→ **TEXT PROVIDED**:
[Begin]

One day this happened, what I had never expected. A letter came addressed to me. The addressee was unknown. It was a very familiar smell that I got when I opened the letter. It was the musk of the soil. A soil that was very familiar to me. A musk that I grew up around. I could smell some rain in it too. It felt like someone just came over to visit me from my childhood. I never expected a letter from my childhood. I was surprised to my core and I had no idea how to respond or react my inner emotions. Putting the letter on the table, for a long time I kept looking at it while smoking a cigarette. My wonderments were racing all over the place. I didn’t know how to or what to expect from that letter.
Who could be writing me a letter? Who could it be that doesn’t want to give me a call instead? My dad never wrote a letter to me, let alone a letter he never talked to me when I was there with him. The last conversation that I remember was that he told me that I should leave the house. A wall of pride shattered into pieces that day. That was the first abandonment I felt in my life. When mom died, I didn’t feel so hurt as much as I felt hurt and broken that day. I put the letter aside and went out for a walk as my anxiety was kicking in and I didn’t want that anxiety to get any worse by reading that letter. I walked the streets for a couple of hours and was dreading to go back home. I was haunted by the idea of entering home and that letter on the table would be staring at me. I wish I had someone with me at that time who could read the letter for me and let me know in few words that ‘its alright’.
Could it be one of my sisters? May be, but they had contacted me through Facebook before, I am sure if they wanted to tell me something important, they could have used it again. Was I never close to anyone of them that they couldn’t pick up a phone and make a call to me? But then they probably didn’t have my American number, as I made sure I wouldn’t give it to anyone so they could not reach me whatsoever. But how in the world would they get the address. What could possibly they have to say after all these years. Are they sorry? I highly doubt that. Especially if it is the elder one, she never say sorry. Younger one couldn’t have dared write me a letter without the elder’s permission and if she did they must have vet through it and whatever is there in the letter is not her words, its their’s.

[End]

→ **TASK BRIEF**:
Continue the story about the unexpected letter, starting after its last sentence. The data that follows is not needed for this work.

→ **GIVEN DATA**:
[Begin]

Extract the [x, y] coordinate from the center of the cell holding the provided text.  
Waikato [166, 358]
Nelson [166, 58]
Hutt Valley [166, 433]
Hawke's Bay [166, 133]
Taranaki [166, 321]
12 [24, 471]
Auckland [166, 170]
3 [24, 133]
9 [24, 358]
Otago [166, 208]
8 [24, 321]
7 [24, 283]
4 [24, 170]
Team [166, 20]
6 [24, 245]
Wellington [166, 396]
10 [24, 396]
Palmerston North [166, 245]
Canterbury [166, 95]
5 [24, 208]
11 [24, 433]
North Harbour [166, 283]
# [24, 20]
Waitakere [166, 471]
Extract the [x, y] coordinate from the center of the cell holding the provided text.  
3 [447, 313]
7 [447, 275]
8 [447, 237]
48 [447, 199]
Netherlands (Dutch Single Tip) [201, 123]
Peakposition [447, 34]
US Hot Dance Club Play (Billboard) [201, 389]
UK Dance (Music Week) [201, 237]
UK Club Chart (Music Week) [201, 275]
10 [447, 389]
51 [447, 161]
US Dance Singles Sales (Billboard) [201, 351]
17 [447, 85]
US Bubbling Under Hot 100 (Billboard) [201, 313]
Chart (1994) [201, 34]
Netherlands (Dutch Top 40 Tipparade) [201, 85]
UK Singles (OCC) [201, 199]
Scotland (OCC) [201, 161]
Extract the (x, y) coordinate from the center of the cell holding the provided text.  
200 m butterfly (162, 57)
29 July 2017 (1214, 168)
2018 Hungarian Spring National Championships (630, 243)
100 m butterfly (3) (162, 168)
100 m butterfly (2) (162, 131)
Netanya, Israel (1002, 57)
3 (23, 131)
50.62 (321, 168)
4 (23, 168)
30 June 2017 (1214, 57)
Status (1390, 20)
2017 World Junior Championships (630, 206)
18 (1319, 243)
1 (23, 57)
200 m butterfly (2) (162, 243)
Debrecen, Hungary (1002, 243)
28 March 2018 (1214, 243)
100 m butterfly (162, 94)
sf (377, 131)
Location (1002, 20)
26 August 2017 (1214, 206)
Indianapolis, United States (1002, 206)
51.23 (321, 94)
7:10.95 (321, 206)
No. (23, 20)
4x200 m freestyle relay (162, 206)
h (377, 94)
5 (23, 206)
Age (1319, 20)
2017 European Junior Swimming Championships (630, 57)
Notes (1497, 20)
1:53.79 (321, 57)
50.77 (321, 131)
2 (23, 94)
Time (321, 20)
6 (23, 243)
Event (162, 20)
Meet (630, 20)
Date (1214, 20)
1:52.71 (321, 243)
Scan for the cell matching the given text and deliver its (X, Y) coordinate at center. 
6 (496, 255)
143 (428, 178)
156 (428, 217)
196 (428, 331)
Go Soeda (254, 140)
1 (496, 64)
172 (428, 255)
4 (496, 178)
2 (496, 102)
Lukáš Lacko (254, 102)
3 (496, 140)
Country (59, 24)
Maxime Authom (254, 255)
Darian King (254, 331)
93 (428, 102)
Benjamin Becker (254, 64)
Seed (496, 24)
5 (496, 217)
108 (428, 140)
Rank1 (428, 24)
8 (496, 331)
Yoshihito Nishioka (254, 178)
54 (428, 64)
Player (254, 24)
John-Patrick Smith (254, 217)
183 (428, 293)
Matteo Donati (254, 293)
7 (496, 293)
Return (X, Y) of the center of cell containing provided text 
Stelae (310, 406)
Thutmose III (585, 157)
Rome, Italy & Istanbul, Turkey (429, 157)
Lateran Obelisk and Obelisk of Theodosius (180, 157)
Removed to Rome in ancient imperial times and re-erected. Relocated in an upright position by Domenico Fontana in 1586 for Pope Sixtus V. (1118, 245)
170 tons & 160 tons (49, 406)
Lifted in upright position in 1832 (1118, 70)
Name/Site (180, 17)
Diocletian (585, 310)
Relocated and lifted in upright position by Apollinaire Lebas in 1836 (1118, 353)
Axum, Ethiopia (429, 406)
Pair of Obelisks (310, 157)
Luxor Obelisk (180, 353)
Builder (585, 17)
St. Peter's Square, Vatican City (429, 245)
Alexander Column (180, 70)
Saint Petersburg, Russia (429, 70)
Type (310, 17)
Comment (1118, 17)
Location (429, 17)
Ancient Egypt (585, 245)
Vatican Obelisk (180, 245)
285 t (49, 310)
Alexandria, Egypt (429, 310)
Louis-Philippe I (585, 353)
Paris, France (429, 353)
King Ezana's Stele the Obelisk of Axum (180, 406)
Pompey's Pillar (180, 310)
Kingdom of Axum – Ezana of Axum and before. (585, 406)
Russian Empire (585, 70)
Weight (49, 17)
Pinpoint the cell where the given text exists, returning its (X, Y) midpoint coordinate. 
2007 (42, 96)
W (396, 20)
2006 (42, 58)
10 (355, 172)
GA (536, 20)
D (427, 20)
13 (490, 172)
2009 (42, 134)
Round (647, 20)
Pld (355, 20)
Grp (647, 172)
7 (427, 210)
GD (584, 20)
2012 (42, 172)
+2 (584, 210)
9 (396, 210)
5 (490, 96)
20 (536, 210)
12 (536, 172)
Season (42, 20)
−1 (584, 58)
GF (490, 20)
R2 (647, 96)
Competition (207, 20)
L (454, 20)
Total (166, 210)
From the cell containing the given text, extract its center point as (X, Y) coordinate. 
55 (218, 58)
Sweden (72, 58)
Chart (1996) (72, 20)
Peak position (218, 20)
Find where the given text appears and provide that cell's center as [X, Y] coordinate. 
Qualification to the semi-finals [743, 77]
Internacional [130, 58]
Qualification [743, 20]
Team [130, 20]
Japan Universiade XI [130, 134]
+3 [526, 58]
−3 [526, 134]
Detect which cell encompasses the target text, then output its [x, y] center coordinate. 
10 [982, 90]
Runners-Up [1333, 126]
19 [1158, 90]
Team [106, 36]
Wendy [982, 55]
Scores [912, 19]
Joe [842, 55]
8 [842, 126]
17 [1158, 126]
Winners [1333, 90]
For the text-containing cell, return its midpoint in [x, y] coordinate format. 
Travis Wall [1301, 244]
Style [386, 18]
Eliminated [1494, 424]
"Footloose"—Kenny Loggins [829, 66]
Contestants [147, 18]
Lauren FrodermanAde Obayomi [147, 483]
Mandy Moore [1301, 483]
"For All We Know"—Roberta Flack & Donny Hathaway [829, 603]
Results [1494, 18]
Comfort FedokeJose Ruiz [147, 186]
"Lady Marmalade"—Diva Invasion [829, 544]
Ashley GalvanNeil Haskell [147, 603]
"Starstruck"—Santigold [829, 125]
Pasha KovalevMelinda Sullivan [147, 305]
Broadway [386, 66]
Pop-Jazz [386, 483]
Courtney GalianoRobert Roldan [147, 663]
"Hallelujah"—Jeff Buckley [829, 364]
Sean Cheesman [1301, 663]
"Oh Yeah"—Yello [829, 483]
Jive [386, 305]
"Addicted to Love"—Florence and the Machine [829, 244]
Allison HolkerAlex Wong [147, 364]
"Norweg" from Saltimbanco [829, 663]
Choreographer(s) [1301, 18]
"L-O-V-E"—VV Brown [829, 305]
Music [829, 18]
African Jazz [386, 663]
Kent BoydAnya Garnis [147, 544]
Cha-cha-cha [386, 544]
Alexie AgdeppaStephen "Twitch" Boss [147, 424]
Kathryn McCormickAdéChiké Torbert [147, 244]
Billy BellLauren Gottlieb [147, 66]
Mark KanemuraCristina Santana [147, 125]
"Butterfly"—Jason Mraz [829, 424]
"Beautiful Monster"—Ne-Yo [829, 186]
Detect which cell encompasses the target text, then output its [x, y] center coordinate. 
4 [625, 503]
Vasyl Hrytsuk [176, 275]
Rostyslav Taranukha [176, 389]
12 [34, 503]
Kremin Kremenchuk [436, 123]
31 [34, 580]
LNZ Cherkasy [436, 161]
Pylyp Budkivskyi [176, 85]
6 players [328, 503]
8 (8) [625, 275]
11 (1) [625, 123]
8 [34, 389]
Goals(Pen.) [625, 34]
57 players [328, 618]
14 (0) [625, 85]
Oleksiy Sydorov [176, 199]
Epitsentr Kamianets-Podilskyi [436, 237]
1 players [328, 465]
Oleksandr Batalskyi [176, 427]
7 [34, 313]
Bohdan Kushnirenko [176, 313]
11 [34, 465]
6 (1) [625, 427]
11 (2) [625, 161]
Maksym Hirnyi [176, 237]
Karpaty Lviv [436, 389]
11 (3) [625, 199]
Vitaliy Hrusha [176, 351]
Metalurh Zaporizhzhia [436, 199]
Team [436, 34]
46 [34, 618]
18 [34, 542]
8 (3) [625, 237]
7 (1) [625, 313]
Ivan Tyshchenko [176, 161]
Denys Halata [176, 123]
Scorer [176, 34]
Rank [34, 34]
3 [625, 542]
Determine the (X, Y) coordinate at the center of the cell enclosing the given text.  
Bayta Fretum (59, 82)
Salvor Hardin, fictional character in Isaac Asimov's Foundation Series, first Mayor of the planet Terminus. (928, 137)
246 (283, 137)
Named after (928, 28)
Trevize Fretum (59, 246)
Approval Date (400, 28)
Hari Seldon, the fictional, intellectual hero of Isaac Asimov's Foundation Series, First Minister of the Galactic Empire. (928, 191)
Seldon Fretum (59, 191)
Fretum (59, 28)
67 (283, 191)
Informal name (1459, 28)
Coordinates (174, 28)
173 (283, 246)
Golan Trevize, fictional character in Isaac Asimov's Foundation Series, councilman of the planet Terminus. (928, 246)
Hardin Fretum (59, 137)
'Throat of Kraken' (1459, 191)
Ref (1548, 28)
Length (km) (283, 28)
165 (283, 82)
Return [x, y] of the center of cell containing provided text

[End]

→ **EXERCISE ANSWER**:
Could it be him? Probably! He is very likely to write letters. His un-confrontational attitude could have made it possible that he wrote me a letter instead of making a phone call. He has written my quite a few letters and notes in the past so I believe he is trying to get my attention again since I haven’t given it to him in a very long time now. Most of his letters/notes had been rhetorical, primarily because of his fears. I don’t know why wouldn’t he want to listen to what I have to say. What I understood was that he was too scared of what I had to say because mostly my words were like mirrors and he used to see something which he didn’t like. I know this for a fact because he has told me that in one of his letters. His exact words were; “I usually don’t agree with what you say and then I get upset because I know what you are saying is true, and then I get repulsed by myself”. I seriously wish this letter was not from him. After all this time he should have grown slightly mature especially after all the rehab and recovery. But you know what; the most important steps of recovery from the twelve of them are eight and nine. Without amends, no one can ever recover. One can run away from people, but one can never run away from his/her own conscience. So is this letter a way to make way into his amends? I don’t know…
Who is left? My mom? A letter coming from somewhere up there might be really weird if that happens, and I really do not believe we have reached to that level of technology where any mail from heaven could come to us. So that was not really a possibility that crossed my mind to be very honest, although it would have been really nice. I haven’t heard from her since November 2004.
But the smell of paper coming from the letter wasn’t suggesting that this letter was sent from within America. To be very honest, as the time was passing I was getting more and more sure that this letter didn’t even come from Pakistan. But this musk was so familiar.
So I decided to go back home and find out for myself. So when I got home, the letter was still laying there. I sat down, and started opening it. My heartbeat was racing as I was opening it. As soon as I opened the letter and read a first few words, my anxiety and surprise went all down the drain. The letter was from me.
Hi Self, I am sure you must be really surprised to see this letter. You must be thinking why would you write yourself a letter. But let me tell you, sometimes the answers that we are looking for already exist in our mind. All that we have to do is just look into ourselves. I noticed that you were not doing that for quite sometime so I thought I will have to write you a letter so you can read this anytime you are getting off the track.
I am not going to give you any advices or a lecture over how to live a life. I am only going to tell you a story. It is not a very long story, nor it is very old. Its your own story just a couple of years ago.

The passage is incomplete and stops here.